The ballast was dug out to allow access to the underside of the sleepers to allow the stone blower to work it's magic. This is where the P-Way gang brought themselves into the 20th Century, using Abtus boards to accurately check that the rails are level along a length. A board was placed at either end of the dip at a fixed height, and a third board was moved along the depression allowing for an accurate assessment of the dip in the line.
The first rail was jacked up to the level as indicated by the boards, and the stone blower was used to fill under the sleepers with chippings. The jack was then dropped and the level confirmed.
Once the first rail was done, a track gauge with a spirit level built in was used to make sure the camber on the line was appropriate for the camber and speed of the bend coming out of Alresford.
These sleepers are likely to settle after a few hundred tonnes of train has run over them a few times, so the beds were left open to facilitate correction next week as necessary. Further bags of waste were removed from the cattle docks again, every little bit helps the railway stay presentable!
Lunch was taken back at the mess at Medstead, before the gang split into two, with half the gang heading back down towards Ropley to pack a couple of rail joints, one at the change from flat bottomed to bull head rail, and one opposite the new siding.

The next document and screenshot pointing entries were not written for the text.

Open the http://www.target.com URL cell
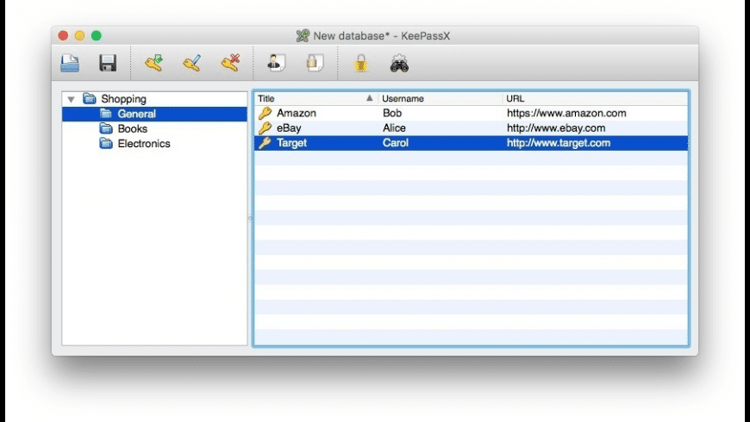Screen dimensions: 750x422 (558, 143)
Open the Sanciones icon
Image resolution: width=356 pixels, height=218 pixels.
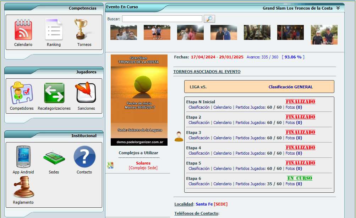[x=86, y=93]
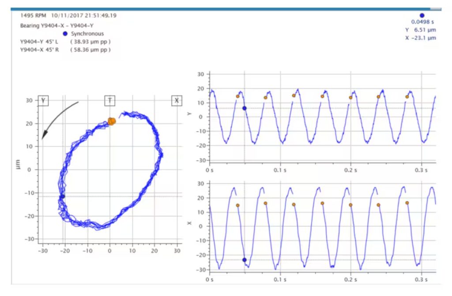
Task: Click the last orange keyphasor marker on X waveform
Action: click(x=407, y=203)
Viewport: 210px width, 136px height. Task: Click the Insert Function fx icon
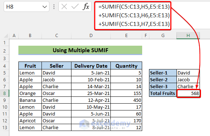pyautogui.click(x=86, y=6)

Meanwhile, the other half, including your reporter for this week, headed into the Shrave cutting over the Alps from Medstead to finish replacing the worn R.N.B. fastenings on the flat bottomed track in that section of the line. 20 plus had had been changed previously of the 53 identified as requiring attention. Today, the rest of those identified (and one that had been missed!) as requiring attention were replaced. 26 replaced in their entirety and 5 or so that had cracked plates. This section of the line will see an intensive schedule of works over the coming 6 months with the line out of use.